## Excerpt
Exit Codes: Look for container exit codes (e.g., Exit code 143 often means KILLED by YARN for memory, Exit code 137 is also memory, Exit code 1 is general application error).
Address Resource-Related Failures:
Container killed by YARN for exceeding memory limits (Exit code 137/143):
Increase Application Memory: For MapReduce, increase mapreduce.map.memory.mb or mapreduce.reduce.memory.mb. For Spark, increase spark.executor.memory and spark.driver.memory.
Adjust Overhead: For Spark, increase spark.executor.memoryOverhead (default is max(384MB, 10% of spark.executor.memory)) or spark.driver.memoryOverhead.
Check YARN Limits: Ensure the requested memory doesn't exceed yarn.scheduler.maximum-allocation-mb or yarn.nodemanager.resource.memory-mb. If it does, either reduce application requests or increase YARN limits (requires cluster restart).
Application Stuck in ACCEPTED or SUBMITTED:
Check Cluster Resources: Go to YARN UI "Cluster Metrics" to see available vs. used memory and vcores. If resources are fully utilized, wait for other jobs to finish or increase cluster capacity.
Queue Capacity: Verify the configured capacity and maximum-capacity of the YARN queue (capacity-scheduler.xml) where the application is submitted.
Verify Configuration and Classpath:
Application-Specific Config: Double-check configurations relevant to your specific application (e.g., Hive properties for Hive queries; Spark configurations for Spark jobs).
Missing JARs/Dependencies: Ensure all necessary JARs for your application are correctly packaged or provided via --jars in spark-submit/hadoop jar. Check the application's environment setup (HADOOP_CLASSPATH, JAVA_HOME) on NodeManagers.
Investigate Disk Space and I/O:
NodeManager Local Disk: On NodeManager hosts, check free space in directories configured by yarn.nodemanager.local-dirs and yarn.nodemanager.log-dirs. Full disks can prevent container launch or logging.

## Work instructions
1. Decide whether each statement agrees with the YARN troubleshooting excerpt, and support each yes or no with the deciding words, quoted from the excerpt: (a) Exit code 1 points to a general application error. (b) Raising YARN limits takes effect without restarting the cluster. (c) The capacity and maximum-capacity of a YARN queue are configured in capacity-scheduler.xml.
2. Pick up the YARN troubleshooting excerpt after its last sentence and write what comes next.
The YARN troubleshooting excerpt can be used without the listing.

## Material provided
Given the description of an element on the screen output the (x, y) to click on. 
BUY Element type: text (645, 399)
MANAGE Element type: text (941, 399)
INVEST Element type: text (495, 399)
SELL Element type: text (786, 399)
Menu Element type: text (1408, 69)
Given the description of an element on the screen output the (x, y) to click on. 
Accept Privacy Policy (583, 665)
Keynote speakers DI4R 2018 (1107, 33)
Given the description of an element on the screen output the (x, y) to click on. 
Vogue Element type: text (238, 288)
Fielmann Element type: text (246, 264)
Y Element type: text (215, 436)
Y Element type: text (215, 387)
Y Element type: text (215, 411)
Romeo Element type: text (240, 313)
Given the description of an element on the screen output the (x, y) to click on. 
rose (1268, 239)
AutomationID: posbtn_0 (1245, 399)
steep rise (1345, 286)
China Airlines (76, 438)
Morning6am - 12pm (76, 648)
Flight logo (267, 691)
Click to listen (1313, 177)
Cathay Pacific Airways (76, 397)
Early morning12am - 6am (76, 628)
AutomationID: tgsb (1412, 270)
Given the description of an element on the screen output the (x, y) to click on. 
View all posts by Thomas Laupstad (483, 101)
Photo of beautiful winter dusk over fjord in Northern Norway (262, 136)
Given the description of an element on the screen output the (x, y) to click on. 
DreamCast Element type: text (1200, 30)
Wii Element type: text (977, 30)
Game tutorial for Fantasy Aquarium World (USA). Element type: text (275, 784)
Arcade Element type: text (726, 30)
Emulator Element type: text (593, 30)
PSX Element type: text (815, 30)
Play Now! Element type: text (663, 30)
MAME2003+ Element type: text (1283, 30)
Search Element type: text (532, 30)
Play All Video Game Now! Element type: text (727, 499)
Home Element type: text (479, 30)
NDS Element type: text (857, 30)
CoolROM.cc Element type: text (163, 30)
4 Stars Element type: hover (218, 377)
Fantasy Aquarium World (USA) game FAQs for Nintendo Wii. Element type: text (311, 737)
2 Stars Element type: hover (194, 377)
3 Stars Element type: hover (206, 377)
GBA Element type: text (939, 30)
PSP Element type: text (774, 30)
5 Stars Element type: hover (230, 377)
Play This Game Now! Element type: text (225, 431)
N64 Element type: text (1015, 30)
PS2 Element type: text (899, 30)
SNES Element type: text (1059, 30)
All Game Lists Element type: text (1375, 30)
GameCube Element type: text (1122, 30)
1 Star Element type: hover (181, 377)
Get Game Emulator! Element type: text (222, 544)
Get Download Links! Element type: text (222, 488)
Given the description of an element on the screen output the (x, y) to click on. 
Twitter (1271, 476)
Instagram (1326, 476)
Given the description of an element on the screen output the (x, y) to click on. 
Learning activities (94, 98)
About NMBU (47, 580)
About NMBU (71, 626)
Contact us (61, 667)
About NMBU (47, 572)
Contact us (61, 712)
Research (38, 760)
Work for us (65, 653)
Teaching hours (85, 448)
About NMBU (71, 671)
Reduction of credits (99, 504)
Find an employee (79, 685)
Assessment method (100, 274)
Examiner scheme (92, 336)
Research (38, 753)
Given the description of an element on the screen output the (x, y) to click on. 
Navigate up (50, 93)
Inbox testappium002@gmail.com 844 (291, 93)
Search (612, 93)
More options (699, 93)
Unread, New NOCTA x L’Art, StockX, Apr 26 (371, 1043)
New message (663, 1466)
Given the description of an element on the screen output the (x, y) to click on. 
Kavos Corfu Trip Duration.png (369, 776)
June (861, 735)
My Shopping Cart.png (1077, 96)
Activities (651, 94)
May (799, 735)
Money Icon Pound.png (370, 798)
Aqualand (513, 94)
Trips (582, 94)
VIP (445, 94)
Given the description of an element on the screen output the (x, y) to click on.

## Results
1.
(a) Yes: "Exit code 1 is general application error."
(b) No: "increase YARN limits (requires cluster restart)."
(c) Yes: "Verify the configured capacity and maximum-capacity of the YARN queue (capacity-scheduler.xml)."

2.
HDFS Disk: Run hdfs dfsadmin -report to check HDFS disk utilization. If close to full, clean up old data.
Troubleshoot Network Issues:
From a NodeManager host, ping the ResourceManager, NameNode, and other NodeManagers.
Use telnet <hostname> <port> to verify connectivity on relevant ports (e.g., 8088 for RM, 9000 for NameNode RPC, 8040 for NM).
Check NodeManager and ResourceManager logs for java.net.SocketException or Connection refused errors.
Check YARN Component Health:
In YARN UI, navigate to the "Nodes" tab. If any NodeManagers are Unhealthy or Lost, investigate their host:
Check NodeManager logs.
cat $HADOOP_HOME/logs/hadoop-nodemanager-<hostname>*.log
Verify that the NodeManager process is running.
jps
Check system resources (CPU, memory, disk I/O) on that host.
top
Restart the NodeManager service if it is safe to do so.
yarn-daemon.sh stop nodemanager
yarn-daemon.sh start nodemanager
Review ResourceManager logs for any instability, OOM errors, or issues handling requests.
cat $HADOOP_HOME/logs/hadoop-resourcemanager-<hostname>*.log
Data Locality and HDFS Health:
If tasks fail consistently on specific nodes and related to data access, check the DataNodes on those nodes (hdfs dfsadmin -report, DataNode logs).
hdfs dfsadmin -report
Run hdfs fsck / to check the overall health of your HDFS filesystem.
Additional Notes:
Iterative Process: Troubleshooting YARN failures is often an iterative process. Start with the logs, identify the root cause, apply a fix, and re-run the application.
Version Compatibility: Ensure all components (Hadoop, Spark, Hive, JDBC drivers) are compatible with each other. Incompatible versions are a common source of obscure errors.
Monitoring Tools: Robust monitoring (e.g., Prometheus/Grafana, Ganglia) providing historical data for CPU, memory, network, and disk I/O metrics on all cluster nodes can be invaluable for pinpointing resource bottlenecks or correlating failures with system events.
Historical Server Logs: Don't just rely on application logs. System logs (/var/log/messages, dmesg), YARN daemon logs (yarn-nodemanager.log, yarn-resourcemanager.log), and HDFS daemon logs can provide crucial context, especially for container kills.
Container Re-attempts: YARN can re-attempt failed containers or even restart the Application Master. Check how many attempts were made for a container or application to determine if it's a transient or persistent issue.